Directions: In all the records below, swap "screenshot" for "screen capture" and write the lines out again with nothing else changed. Leave the pictures out.

Records for this exercise:
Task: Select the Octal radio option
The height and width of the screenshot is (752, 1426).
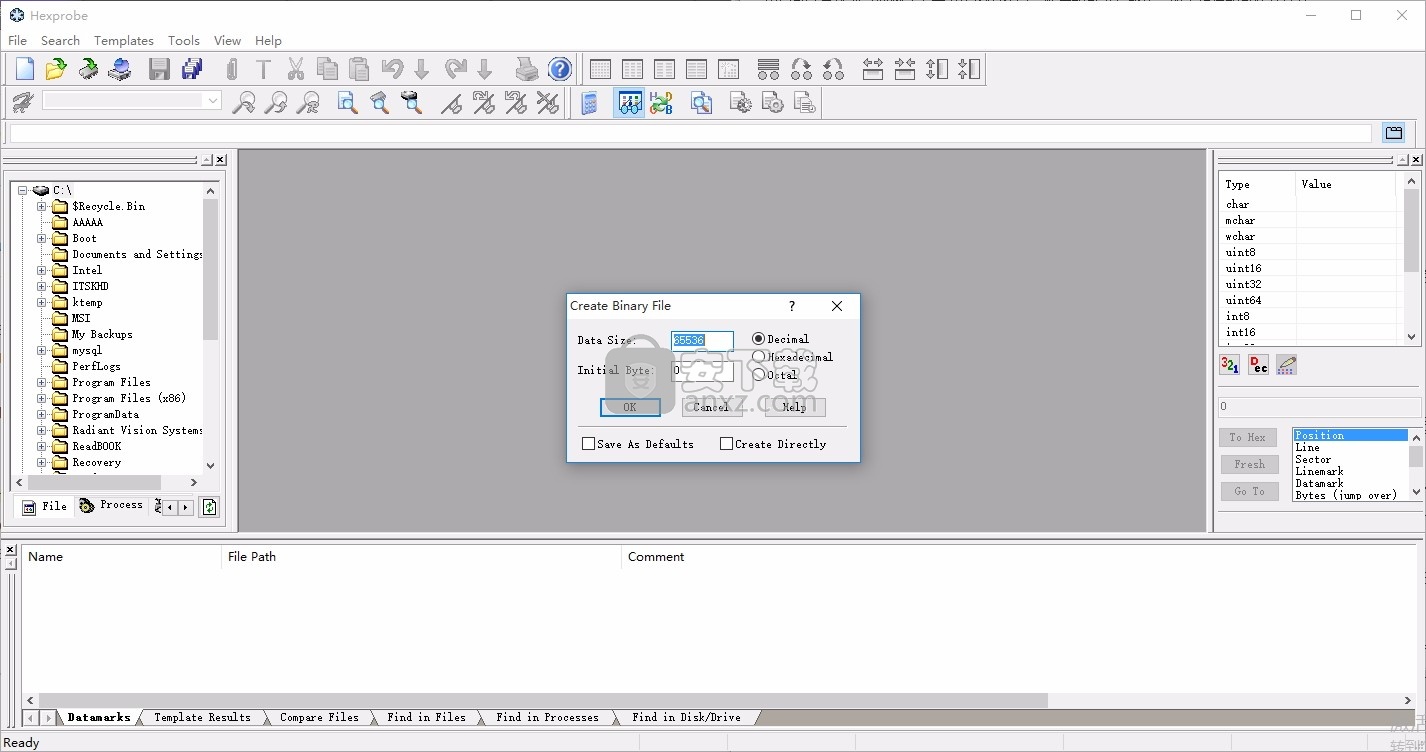Action: (x=759, y=375)
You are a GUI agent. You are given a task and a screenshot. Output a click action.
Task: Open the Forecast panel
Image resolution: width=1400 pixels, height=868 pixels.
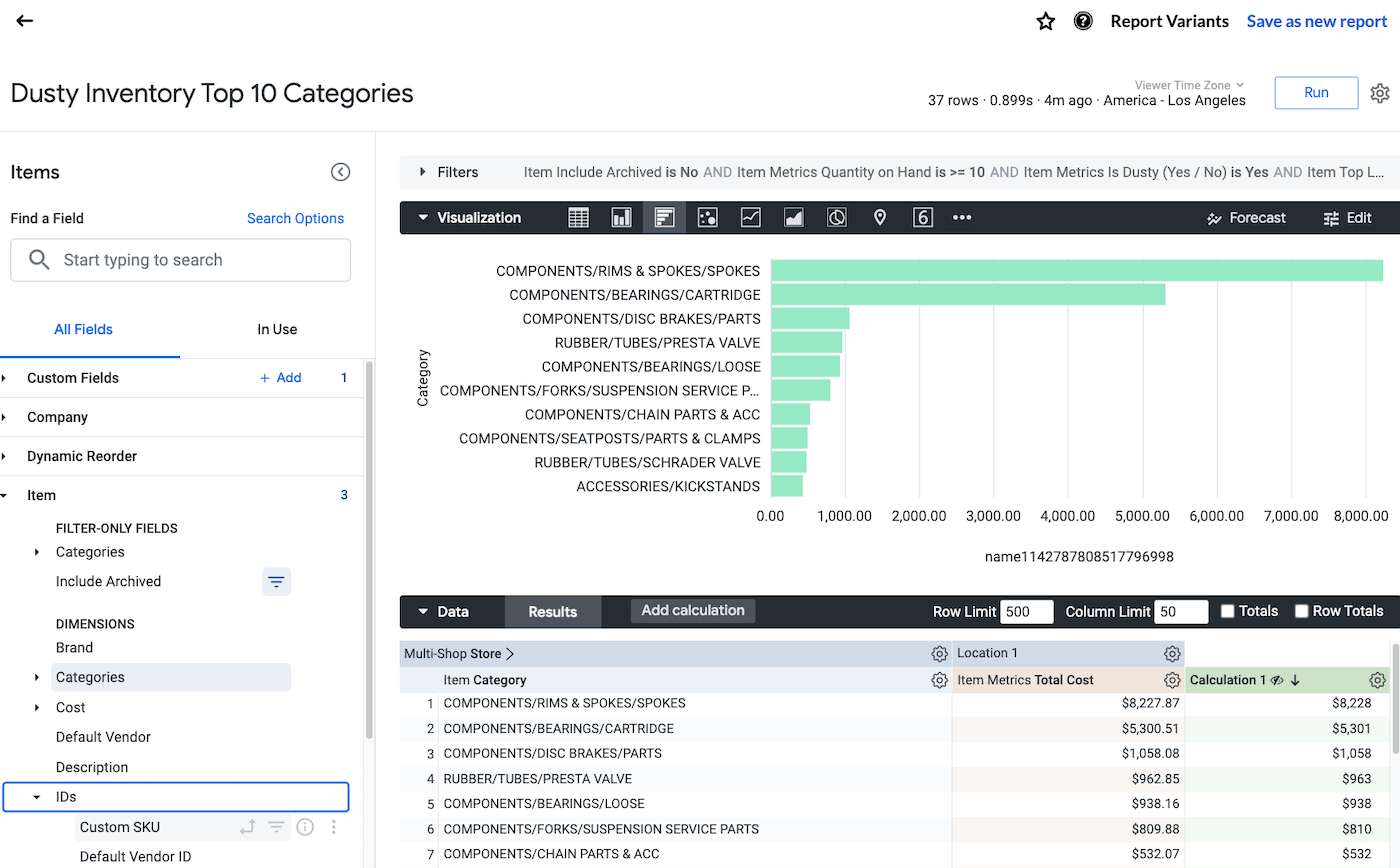(x=1246, y=217)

Written response:
Task: Select the Octal radio option
The height and width of the screen capture is (752, 1426).
Action: (x=759, y=375)
You are a GUI agent. You are given a task and a screen capture. Output a click action.
Task: Open the Forecast panel
Image resolution: width=1400 pixels, height=868 pixels.
(x=1246, y=217)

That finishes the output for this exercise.